Ce comportement « entier » comme Deschênes le dit, est peut-être ce qui fait hésiter les commissaires, qui ont décidé de prendre leur décision en délibéré.

« Il y a beaucoup de choses à considérer et on ne veut pas prendre une décision à la hâte », a expliqué la commissaire Frenette.

Si elles acceptent de l’envoyer en maison de transition, des conditions spéciales sont déjà avancées : ne pas communiquer avec toute personne ayant des antécédents ou étant liée à une organisation criminelle, ne pas fréquenter les endroits où l’on vend de l’alcool, sauf la SAQ, ne pas posséder plus d’un appareil de communication ou d’une carte SIM et fournir les relevés, divulguer toute transaction financière et suivre un programme psychologique. « Je suis d’accord avec tout ça », a annoncé Deschênes, qui se dit prêt à porter un bracelet GPS.

Une fois libéré, si c’est le cas, il veut s’occuper de ses proches d’abord, puis peut-être se trouver un emploi ensuite.

Il dit avoir des économies accumulées à l’époque où il a été monteur de structures d’acier et pêcheur de morue à des fins commerciales.
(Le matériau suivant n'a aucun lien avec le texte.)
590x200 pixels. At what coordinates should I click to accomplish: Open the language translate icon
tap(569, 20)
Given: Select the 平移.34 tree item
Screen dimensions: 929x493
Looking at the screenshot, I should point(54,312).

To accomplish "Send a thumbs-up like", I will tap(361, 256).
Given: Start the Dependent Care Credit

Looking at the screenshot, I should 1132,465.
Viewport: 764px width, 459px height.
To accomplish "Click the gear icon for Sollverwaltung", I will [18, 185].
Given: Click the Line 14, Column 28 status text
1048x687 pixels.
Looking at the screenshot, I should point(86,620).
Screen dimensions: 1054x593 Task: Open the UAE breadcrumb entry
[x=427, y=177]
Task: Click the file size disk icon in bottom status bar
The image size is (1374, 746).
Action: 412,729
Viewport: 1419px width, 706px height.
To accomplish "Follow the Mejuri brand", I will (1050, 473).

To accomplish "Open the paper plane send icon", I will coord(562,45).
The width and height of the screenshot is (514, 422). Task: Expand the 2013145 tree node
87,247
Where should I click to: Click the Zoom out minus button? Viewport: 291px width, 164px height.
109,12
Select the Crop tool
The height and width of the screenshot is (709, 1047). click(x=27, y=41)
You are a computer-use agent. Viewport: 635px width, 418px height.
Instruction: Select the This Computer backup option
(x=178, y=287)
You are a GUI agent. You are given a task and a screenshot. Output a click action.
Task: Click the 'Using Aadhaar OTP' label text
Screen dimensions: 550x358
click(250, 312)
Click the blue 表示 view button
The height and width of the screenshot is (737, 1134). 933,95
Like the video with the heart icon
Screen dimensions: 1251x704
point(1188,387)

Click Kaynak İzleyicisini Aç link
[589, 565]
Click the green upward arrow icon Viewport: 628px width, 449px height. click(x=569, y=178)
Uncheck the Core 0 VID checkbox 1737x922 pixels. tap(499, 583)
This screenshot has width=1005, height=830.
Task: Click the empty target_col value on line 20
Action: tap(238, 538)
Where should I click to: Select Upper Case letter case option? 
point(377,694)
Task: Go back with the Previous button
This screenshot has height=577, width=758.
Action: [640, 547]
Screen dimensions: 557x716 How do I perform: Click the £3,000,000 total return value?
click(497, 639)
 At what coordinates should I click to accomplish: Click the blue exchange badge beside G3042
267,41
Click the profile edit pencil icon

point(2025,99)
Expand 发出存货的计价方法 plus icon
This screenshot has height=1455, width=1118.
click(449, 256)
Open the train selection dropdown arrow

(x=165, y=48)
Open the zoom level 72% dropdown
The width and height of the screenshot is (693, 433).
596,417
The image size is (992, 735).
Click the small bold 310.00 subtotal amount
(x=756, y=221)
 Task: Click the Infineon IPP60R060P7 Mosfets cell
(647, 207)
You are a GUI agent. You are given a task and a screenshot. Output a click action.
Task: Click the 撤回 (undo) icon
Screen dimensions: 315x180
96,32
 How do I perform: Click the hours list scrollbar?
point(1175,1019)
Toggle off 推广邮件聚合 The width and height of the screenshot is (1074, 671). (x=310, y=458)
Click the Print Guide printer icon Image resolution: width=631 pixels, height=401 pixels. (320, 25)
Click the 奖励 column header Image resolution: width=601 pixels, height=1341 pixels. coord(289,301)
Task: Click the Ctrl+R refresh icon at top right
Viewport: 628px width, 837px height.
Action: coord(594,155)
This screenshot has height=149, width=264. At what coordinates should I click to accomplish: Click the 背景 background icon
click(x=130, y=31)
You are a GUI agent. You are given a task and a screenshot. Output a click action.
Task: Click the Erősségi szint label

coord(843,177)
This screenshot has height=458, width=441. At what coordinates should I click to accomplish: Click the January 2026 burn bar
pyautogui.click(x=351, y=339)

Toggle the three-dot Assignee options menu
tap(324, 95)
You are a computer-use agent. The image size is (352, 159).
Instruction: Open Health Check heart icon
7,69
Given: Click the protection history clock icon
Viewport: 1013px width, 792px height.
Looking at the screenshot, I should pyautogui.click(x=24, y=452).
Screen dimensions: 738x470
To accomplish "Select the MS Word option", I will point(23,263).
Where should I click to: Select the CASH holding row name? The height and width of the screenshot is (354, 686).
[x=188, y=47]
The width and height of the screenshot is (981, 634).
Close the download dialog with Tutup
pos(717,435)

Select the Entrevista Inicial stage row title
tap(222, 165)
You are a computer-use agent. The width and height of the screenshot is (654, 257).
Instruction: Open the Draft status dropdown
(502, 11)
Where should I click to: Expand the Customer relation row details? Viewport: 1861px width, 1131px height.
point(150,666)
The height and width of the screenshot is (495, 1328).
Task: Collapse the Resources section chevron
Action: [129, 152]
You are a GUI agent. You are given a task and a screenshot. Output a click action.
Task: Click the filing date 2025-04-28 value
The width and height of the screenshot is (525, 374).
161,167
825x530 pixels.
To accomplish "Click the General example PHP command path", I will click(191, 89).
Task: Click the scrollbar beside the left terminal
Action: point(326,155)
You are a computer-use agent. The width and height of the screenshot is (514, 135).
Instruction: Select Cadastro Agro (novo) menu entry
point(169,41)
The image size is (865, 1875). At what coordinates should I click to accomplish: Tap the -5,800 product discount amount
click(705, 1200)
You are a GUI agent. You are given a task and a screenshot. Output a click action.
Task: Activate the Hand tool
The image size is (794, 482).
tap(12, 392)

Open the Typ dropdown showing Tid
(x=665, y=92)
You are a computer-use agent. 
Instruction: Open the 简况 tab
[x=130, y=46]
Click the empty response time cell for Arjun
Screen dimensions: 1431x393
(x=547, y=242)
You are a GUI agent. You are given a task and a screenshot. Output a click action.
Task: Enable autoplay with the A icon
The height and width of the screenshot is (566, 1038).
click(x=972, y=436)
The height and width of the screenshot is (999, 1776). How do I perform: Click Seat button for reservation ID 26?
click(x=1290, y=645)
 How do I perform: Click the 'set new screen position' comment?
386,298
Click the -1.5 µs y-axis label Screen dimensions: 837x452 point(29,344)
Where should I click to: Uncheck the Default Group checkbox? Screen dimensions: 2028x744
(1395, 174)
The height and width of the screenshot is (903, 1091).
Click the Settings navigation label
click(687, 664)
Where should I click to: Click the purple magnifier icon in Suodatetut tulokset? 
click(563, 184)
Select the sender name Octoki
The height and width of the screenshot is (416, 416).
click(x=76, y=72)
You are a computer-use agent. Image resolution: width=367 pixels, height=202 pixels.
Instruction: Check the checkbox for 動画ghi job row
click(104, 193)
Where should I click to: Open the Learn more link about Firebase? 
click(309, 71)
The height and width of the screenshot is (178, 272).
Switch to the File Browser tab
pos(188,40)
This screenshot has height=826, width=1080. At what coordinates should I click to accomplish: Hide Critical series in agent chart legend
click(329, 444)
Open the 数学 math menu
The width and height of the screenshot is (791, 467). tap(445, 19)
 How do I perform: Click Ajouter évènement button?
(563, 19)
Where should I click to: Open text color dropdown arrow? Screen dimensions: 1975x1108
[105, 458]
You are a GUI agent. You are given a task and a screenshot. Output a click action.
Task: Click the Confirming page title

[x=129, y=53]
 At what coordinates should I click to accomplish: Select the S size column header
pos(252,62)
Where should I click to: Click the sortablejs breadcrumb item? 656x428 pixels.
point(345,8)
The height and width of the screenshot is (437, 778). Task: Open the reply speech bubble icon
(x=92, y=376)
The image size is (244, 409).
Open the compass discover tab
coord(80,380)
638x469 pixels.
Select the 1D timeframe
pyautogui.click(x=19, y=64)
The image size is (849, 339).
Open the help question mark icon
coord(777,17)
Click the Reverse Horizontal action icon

Deschênes aura 77 ans lorsque son mandat se terminera.

« Au mieux, je deviendrai un ex-bandit. Je ne suis pas fier de ça », a-t-il indiqué, en riant.

Pour la première fois depuis 20 ans, Christian Deschênes fait un premier pas vers la liberté. Les commissaires aux libérations conditionnelles du Canada lui ont permis d’aller en maison de transition durant six mois. Pour les trois premiers mois de sa semi-liberté, Deschênes devra revenir tous les soirs à sa maison de transition. Il devra également respecter ls conditions décrites ci-haut.